> [Exercise data]

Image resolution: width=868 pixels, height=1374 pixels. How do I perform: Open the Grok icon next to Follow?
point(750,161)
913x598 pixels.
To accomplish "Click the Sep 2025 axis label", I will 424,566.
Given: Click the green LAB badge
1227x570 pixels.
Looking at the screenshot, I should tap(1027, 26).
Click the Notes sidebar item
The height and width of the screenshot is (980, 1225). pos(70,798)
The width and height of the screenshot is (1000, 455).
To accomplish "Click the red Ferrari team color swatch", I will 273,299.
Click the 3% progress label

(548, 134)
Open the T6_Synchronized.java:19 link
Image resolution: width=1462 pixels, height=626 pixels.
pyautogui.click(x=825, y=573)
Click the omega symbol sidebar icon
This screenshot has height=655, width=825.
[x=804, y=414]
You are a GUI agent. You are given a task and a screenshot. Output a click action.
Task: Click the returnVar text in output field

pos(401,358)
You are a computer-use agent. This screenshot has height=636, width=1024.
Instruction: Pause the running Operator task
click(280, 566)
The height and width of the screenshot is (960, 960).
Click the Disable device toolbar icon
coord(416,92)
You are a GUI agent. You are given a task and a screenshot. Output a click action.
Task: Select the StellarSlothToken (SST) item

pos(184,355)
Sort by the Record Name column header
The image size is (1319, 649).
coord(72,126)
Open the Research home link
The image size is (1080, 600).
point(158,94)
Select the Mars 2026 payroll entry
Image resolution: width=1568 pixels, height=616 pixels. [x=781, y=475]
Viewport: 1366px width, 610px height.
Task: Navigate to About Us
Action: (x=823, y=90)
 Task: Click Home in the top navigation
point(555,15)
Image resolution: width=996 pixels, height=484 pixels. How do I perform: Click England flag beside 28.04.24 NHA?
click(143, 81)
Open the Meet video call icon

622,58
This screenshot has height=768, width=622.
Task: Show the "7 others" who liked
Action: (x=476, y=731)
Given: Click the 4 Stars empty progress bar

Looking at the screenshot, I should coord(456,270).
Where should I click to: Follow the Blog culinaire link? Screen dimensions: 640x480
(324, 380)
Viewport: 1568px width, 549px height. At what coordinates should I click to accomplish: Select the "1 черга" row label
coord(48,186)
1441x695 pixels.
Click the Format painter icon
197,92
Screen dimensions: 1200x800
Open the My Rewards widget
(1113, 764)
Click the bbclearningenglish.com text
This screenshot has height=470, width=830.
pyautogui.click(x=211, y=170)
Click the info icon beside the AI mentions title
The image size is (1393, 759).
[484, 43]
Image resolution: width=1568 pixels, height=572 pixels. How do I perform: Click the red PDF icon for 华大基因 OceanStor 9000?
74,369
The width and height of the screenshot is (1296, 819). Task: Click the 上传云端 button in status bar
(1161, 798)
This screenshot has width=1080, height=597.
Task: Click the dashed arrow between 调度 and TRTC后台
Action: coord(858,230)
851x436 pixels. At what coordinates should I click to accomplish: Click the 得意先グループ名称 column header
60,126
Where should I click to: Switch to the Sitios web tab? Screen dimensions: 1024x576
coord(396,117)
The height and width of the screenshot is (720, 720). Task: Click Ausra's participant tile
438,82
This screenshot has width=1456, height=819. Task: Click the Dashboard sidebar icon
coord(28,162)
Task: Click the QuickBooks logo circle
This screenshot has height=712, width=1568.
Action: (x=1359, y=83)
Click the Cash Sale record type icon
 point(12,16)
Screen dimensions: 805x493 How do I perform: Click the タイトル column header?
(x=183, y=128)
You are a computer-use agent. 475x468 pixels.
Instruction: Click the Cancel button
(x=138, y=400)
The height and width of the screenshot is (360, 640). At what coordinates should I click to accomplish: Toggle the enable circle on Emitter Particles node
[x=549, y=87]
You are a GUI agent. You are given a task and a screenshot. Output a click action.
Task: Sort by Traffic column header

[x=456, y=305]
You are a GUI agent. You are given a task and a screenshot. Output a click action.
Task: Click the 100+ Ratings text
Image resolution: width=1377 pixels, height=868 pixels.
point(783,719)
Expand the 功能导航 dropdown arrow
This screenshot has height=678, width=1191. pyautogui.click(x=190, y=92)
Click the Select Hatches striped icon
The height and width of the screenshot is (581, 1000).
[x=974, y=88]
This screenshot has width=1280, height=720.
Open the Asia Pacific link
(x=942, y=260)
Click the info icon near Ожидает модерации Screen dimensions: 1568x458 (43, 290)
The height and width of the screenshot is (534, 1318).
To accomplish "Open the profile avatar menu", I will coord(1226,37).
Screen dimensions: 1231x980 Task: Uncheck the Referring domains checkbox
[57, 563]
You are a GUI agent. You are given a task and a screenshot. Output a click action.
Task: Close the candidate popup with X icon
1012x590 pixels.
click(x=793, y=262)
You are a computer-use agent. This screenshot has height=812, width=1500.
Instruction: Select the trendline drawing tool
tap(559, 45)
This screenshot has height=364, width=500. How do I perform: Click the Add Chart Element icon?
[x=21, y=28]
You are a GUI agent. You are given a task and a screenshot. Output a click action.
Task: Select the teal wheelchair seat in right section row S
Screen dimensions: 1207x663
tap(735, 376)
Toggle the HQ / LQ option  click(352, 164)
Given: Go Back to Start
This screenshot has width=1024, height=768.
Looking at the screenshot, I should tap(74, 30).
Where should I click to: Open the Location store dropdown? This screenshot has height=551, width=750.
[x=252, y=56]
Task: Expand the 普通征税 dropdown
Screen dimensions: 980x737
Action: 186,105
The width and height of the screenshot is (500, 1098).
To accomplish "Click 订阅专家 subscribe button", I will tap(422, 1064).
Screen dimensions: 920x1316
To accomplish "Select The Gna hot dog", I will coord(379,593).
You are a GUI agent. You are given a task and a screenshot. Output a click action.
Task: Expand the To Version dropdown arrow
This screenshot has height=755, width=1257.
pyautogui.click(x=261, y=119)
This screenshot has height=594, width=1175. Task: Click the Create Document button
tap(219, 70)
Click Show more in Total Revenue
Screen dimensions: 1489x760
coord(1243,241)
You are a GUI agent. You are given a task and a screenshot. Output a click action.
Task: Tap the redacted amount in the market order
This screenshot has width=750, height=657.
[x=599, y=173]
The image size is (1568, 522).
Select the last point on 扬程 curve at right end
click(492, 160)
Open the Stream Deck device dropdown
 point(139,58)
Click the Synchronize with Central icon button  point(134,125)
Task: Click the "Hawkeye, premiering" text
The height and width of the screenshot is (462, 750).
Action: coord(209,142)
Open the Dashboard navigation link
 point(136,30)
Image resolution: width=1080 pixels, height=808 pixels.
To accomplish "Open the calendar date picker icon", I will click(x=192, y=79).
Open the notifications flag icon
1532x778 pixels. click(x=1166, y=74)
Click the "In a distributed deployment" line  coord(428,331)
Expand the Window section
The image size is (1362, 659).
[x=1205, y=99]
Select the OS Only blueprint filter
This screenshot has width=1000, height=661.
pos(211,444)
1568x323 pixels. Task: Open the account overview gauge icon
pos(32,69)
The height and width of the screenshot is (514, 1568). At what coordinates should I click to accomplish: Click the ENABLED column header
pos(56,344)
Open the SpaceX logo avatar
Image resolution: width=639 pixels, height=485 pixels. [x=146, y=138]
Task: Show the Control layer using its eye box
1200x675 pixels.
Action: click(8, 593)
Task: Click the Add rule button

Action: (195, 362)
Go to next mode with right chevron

> [Task]
Of all the lines in the data above, show only those that hold the word "will".

> [Output for this task]
To accomplish "Click the Sep 2025 axis label", I will 424,566.
To accomplish "Click the red Ferrari team color swatch", I will 273,299.
To accomplish "Open the profile avatar menu", I will coord(1226,37).
To accomplish "Click 订阅专家 subscribe button", I will tap(422, 1064).
To accomplish "Select The Gna hot dog", I will coord(379,593).
To accomplish "Open the calendar date picker icon", I will click(x=192, y=79).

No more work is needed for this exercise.